Direct Numerical Simulations of Three-Layer Viscosity-Stratified Flow

Authors


Abstract

Two-dimensional simulations of flow instability at the interface of a three-layer, density-matched, viscosity-stratified Poiseuille flow are performed using a front-tracking/finite difference method. This is an extension of the study for the stability of two-layer viscosity-stratified flow of Cao et al., Int. J. Multiphase Flow, 30, 1485-1508 (2004). We present results for large-amplitude non-linear evolution of the interface for varying viscosity ratio m, Weber number We, and phase difference between the perturbations of the two interfaces. Strong non-linear behaviour is observed for relatively large initial perturbation amplitude. The higher viscosity fluid is drawn out as a finger that penetrates into the lower viscosity layer. The finger originates at the crest of the perturbation at the interface. The simulated interface shape compares well with previously reported experiments. Increasing interfacial tension retards the growth rate of the interface as expected, whereas increasing the viscosity ratio enhances it. The sinuous instability appears to evolve faster than the varicose one. For certain flow parameters the high-viscosity finger displays a bulbous tip, which is also seen in our previously conducted experiments and two-layer results, although it is less pronounced. The low-viscosity intruding finger does not display this curious bulbous tip. Drop formation is precluded by the two-dimensional nature of the calculations.

Abstract

On a effectué à l'aide d'une méthode de différences finies avec capture de front des simulations bidimensionnelles de l'instabilité de l'écoulement à l'interface d'un écoulement de Poiseuille stratifié en viscosité mais de masse volumique à trois couches. Ceci fait suite à l'étude de la stabilité de l'écoulement stratifié en viscosité à deux couches de Cao et al., Int. J. Multiphase Flow, 30, 1485-1508 (2004). Nous présentons des résultats pour l'évolution non linéaire à grande amplitude de l'interface pour un rapport de viscosité m, un nombre de Weber We et une différence de phases entre les perturbations des deux interfaces. Un comportement non linéaire marqué est observé pour une amplitude de perturbation initiale relativement grande. Le fluide ayant la viscosité la plus élevée prend la forme d'un doigt pénétrant la couche de viscosité inférieure. Le doigt prend naissance à la crête de la perturbation à l'interface.

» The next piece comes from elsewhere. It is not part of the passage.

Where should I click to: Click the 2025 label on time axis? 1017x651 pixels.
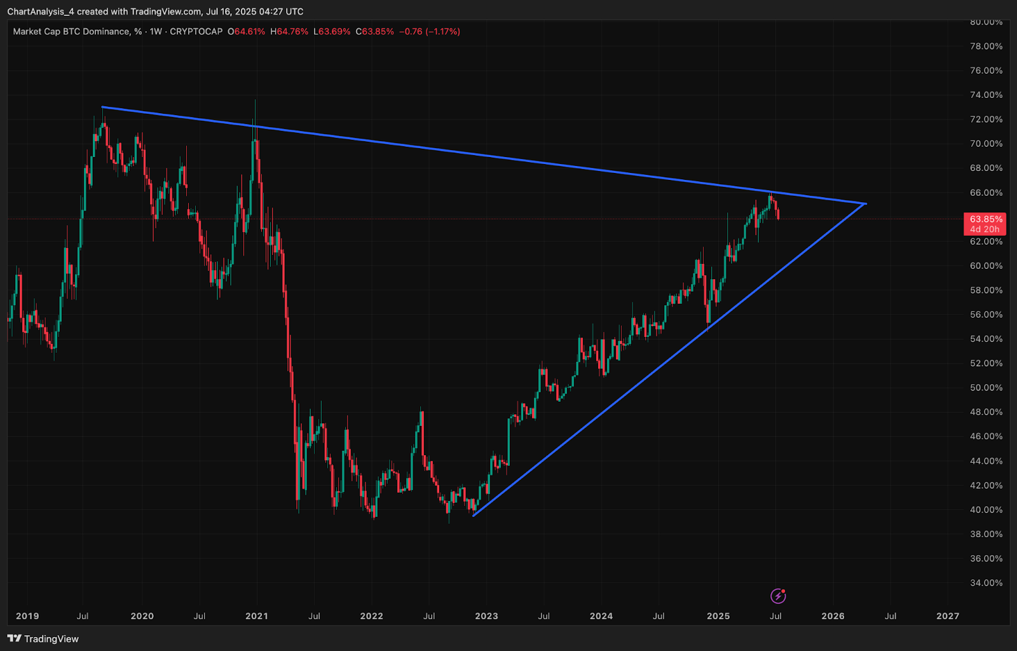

La forme simulée de l'interface se compare bien aux expériences décrites antérieurement. L'augmentation de la tension interfaciale retarde la vitesse de croissance de l'interface comme prévu, tandis que l'augmentation du rapport de viscosité la renforce. Il semble que l'instabilité sinueuse évolue plus vite que la variqueuse. Pour certains paramètres d'écoulement, le doigt de plus forte viscosité montre une pointe bulbeuse, ce qu'on a également observé dans nos expériences antérieures et résultats à deux couches, bien que de façon moins prononcée. Le doigt intrusif de faible viscosité ne montre pas cette curieuse pointe bulbeuse. La formation de gouttelettes est évitée par la nature bidimensionnelle des calculs.